• [Task item]:
Repeat exactly, and only, the lines from the one containing "Where should I click to: Click" through the last line of the data below.

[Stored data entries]
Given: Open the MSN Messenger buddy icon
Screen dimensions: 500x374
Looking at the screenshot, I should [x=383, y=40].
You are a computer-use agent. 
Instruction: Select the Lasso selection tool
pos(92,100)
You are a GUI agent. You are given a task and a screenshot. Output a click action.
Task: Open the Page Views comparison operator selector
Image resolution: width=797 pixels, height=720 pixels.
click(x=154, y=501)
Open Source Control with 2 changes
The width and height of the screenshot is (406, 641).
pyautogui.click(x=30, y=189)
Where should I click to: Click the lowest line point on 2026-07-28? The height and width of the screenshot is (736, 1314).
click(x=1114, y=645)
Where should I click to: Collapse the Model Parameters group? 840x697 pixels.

• [Worked solution]:
Where should I click to: Click the lowest line point on 2026-07-28? The height and width of the screenshot is (736, 1314).
click(x=1114, y=645)
Where should I click to: Collapse the Model Parameters group? 840x697 pixels.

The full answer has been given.